Sri Lanka
- Joined FIBA: 1959
- FIBA zone: FIBA Asia
- National federation: Sri Lanka Basketball Federation

U17 World Cup
- Appearances: None

U16 Asia Cup
- Appearances: 3
- Medals: None

U16 Asia Cup Division B
- Appearances: 1
- Medals: None

First international
- Japan 120–9 Sri Lanka 2009 FIBA Asia Under-16 Championship for Women (Pune, India; 30 November 2009)
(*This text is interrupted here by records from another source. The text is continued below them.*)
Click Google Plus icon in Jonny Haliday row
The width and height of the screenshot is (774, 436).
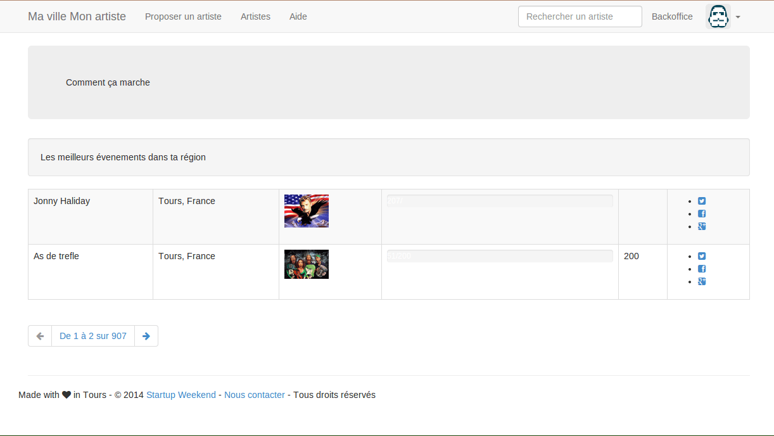pos(702,227)
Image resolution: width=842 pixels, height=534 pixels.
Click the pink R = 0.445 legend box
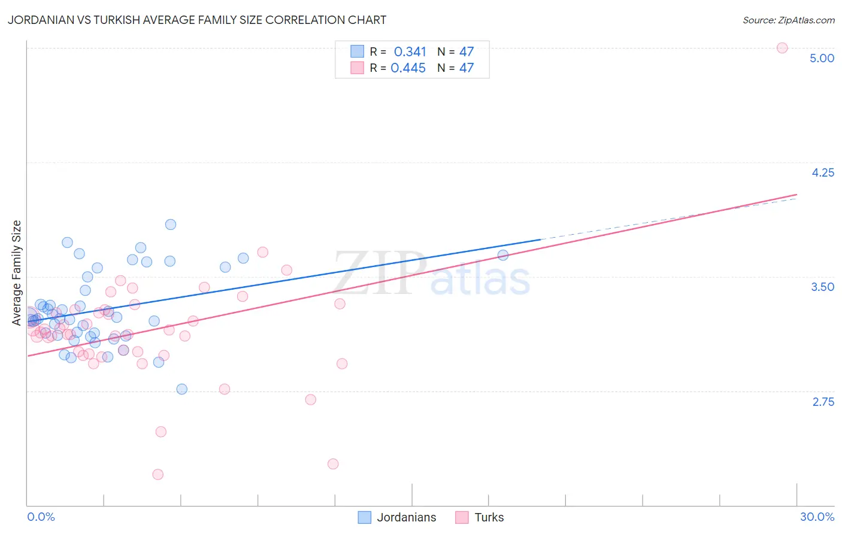357,68
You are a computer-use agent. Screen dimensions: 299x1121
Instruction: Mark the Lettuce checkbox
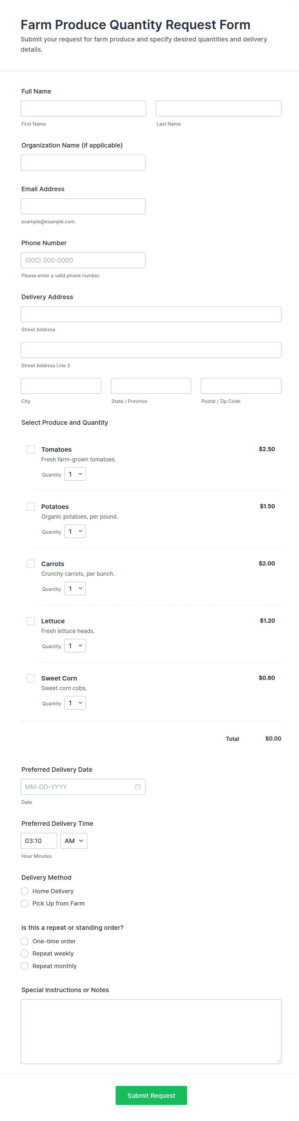(x=31, y=621)
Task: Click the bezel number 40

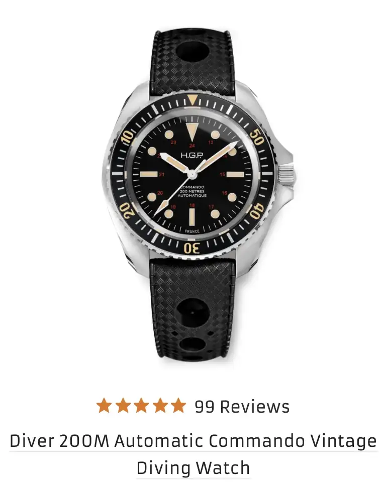Action: (x=257, y=211)
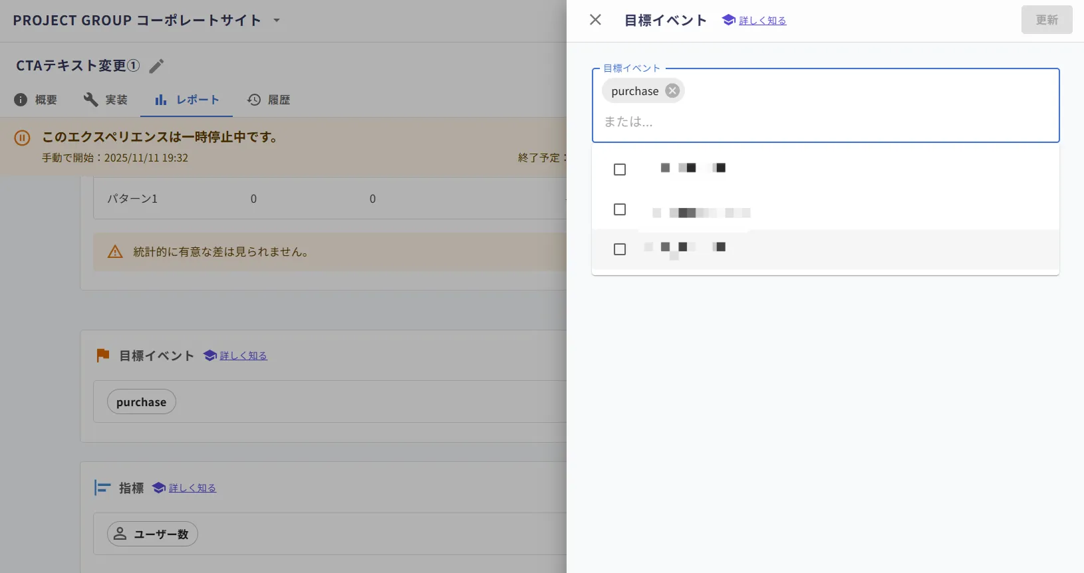Click the user icon in ユーザー数 chip

(x=120, y=534)
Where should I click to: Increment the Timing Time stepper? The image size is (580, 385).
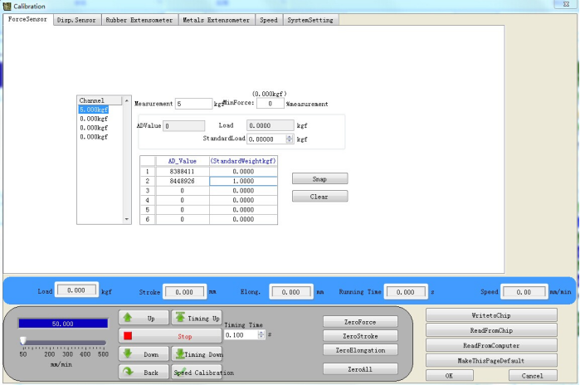(261, 332)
= Sri Lanka women's national under-16 basketball team =

National under-16 women's basketball team representing Sri Lanka

The Sri Lanka women's national under-16 basketball team is a national basketball team of Sri Lanka, administered by the Sri Lanka Basketball Federation. It represents the country in international under-16 women's basketball competitions.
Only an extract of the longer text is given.